Sunday, August 9, 2009

Under the Moonlight of Willow's Keep

Hm. . . Where do I begin?

My mother used to always tell me to keep a journal. She thought it would be good for me to be able to express my feelings to someone, or something. Heaven knows I couldn't tell her -- when we speak, she barely pauses long enough for me to get a breath in edgewise! Nevertheless, I know she means well. I wonder what she is doing now, back home. . . I wonder how Akorrin is coping without us as well. He is a strong, wizened man, but we were once like his children. I know Locke misses him. I do, too.

Anyway, I digress. I haven't formally introduced myself to you, book. I am Lilanei Serpenthelm -- daughter to Faefindiel Rolonae. I was once a resident of Illias Upon the Sea, a quaint coastal town full of a wide array of people. However, as I sit here under the stars which sparkle through the trees of Willow's Keep, that time feels as if it is now so far away. . .

I am a half-elf studying the ways of wizardry. While I am not always treated in the fairest of ways because of this, I have come to accept it as an inevitability in our small island of Murrad. In the end, I am still proud of what I am, although I admit I am not always so confident. There was a time long ago when not even my friend, Locke, had accepted me. While it pains me to think of it now, I suppose it was merely a plot by fate to bring us together. If it weren't for his prejudice as a child, Akorrin would have never found us fighting -- and we would have never become such close friends and allies! Akorrin changed both of our lives for the better. A wise old Dragonborn, Akorrin was our mentor for well near 10 years. He taught us how to fend for ourselves in the wilderness and how to face the dangerous creatures which lay in it. He even taught me to pick up my first dagger, and how to fight in melee combat!

. . . Admittedly, I am not the best at it, but it was still something I would have never done if it were not for his talented teaching skills. Locke more than makes up for my deficiencies with a weapon, anyway. He is always swinging that sickle around, like a toy, and unsheathing it at the drop of a feather. He never thinks! It frustrates me just thinking about it! . . . But I digress again. He has rescued my hide more times than I can count, so I suppose I should be grateful for him. Despite how much he grates on my nerves. As I write, he is resting within Adiel's tree house, fast asleep. Hopefully, I will be able to keep you a secret from him, for at least a while. I can only imagine how much he would tease me if he found out about you. Ugh, that dolt!

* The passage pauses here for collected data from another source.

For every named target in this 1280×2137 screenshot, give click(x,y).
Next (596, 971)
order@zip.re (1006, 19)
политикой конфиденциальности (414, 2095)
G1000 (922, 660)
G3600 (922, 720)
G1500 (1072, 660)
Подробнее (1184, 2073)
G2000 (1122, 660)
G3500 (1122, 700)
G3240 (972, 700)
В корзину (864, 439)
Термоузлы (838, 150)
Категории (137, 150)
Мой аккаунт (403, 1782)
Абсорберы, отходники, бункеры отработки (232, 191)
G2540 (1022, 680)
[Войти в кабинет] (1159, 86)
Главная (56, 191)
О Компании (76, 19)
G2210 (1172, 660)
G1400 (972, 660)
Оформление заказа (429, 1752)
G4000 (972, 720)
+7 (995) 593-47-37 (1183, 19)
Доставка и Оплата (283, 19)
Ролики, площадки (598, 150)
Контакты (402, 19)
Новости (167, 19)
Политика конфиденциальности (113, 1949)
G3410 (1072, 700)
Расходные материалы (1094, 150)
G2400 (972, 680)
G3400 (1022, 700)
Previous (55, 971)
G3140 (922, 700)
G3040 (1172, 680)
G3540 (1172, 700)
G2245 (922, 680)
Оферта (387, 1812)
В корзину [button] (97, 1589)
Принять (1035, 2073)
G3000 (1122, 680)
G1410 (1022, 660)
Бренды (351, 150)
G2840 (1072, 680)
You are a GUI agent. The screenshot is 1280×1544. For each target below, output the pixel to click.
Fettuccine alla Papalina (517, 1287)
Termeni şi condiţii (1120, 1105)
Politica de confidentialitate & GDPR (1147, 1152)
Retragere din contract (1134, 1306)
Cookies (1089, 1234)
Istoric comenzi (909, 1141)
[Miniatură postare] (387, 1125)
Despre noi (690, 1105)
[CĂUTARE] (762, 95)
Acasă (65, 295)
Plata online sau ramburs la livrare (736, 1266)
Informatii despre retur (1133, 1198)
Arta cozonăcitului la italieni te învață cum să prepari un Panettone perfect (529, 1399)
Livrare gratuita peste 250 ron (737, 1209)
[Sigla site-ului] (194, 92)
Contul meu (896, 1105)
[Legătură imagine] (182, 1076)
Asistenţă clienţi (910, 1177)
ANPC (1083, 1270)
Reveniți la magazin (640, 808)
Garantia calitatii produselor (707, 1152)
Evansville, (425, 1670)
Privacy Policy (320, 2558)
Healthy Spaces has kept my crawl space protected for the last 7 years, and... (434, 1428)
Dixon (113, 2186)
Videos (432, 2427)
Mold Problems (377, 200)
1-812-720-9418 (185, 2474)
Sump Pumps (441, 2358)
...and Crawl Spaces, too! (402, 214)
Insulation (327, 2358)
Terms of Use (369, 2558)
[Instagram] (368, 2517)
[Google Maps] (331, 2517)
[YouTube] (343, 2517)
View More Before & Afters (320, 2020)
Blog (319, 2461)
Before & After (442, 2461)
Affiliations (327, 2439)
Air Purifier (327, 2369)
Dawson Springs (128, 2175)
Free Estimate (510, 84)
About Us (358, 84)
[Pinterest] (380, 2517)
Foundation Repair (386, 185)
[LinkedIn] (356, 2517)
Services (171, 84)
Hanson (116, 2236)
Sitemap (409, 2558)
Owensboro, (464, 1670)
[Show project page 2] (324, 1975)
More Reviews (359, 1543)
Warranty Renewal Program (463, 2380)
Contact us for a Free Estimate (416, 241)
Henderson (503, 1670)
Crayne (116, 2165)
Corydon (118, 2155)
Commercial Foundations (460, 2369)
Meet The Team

Only a few hours from now, we will be leaving this place. This is the first time, at least that I can remember, that I have ever been in an elven village. It's so peaceful -- I have never encountered anything like it in my life. Illias was always so alive, but here, I feel as if I can truly think. If it weren't for their leader, Adiel, despising humans so much, Locke and I could probably stay here a while longer. . . On the other hand, her sister Esraniel is such a lovely soul. She is so understanding and thoughtful. It is too bad she must continue on her own adventure; she would have been a great asset to us in our quest. She has been gracious enough to offer to guide us to our next destination, however. I wonder what new adventures we'll encounter when we leave this village today. I suppose only time will tell.

Alas, my eyes grow weary. I should probably return to the tree house, and join Locke in rest for our journey later. Besides, if I'm not there when breakfast is served, he'll just eat it all -- again!

Men. All the same!

Goodnight, book. May we meet again soon.